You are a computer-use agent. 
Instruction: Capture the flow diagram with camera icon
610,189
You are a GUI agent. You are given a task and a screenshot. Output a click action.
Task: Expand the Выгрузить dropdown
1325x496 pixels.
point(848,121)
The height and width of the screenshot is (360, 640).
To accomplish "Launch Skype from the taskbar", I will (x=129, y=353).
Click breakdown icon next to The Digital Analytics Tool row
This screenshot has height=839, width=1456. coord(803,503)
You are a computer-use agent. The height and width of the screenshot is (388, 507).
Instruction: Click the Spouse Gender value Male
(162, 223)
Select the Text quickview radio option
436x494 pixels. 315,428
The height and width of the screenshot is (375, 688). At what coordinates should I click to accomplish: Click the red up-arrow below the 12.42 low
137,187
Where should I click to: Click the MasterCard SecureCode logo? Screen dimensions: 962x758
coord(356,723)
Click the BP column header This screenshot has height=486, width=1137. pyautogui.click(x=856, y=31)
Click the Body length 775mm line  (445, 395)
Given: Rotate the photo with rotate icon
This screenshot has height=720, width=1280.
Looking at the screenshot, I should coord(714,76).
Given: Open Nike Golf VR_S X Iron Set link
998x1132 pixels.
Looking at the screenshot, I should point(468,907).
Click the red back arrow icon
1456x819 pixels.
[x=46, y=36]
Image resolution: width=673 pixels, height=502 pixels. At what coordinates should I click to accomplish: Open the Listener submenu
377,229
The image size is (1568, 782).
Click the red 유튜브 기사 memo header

::::::::

§ **Work to complete**
Write all the data out again, exactly.

§ **Output below**
You are a computer-use agent. 
Instruction: Capture the flow diagram with camera icon
610,189
You are a GUI agent. You are given a task and a screenshot. Output a click action.
Task: Expand the Выгрузить dropdown
1325x496 pixels.
point(848,121)
The height and width of the screenshot is (360, 640).
To accomplish "Launch Skype from the taskbar", I will (x=129, y=353).
Click breakdown icon next to The Digital Analytics Tool row
This screenshot has height=839, width=1456. coord(803,503)
You are a computer-use agent. The height and width of the screenshot is (388, 507).
Instruction: Click the Spouse Gender value Male
(162, 223)
Select the Text quickview radio option
436x494 pixels. 315,428
The height and width of the screenshot is (375, 688). At what coordinates should I click to accomplish: Click the red up-arrow below the 12.42 low
137,187
Where should I click to: Click the MasterCard SecureCode logo? Screen dimensions: 962x758
coord(356,723)
Click the BP column header This screenshot has height=486, width=1137. pyautogui.click(x=856, y=31)
Click the Body length 775mm line  (445, 395)
Given: Rotate the photo with rotate icon
This screenshot has height=720, width=1280.
Looking at the screenshot, I should coord(714,76).
Given: Open Nike Golf VR_S X Iron Set link
998x1132 pixels.
Looking at the screenshot, I should point(468,907).
Click the red back arrow icon
1456x819 pixels.
[x=46, y=36]
Image resolution: width=673 pixels, height=502 pixels. At what coordinates should I click to accomplish: Open the Listener submenu
377,229
The image size is (1568, 782).
Click the red 유튜브 기사 memo header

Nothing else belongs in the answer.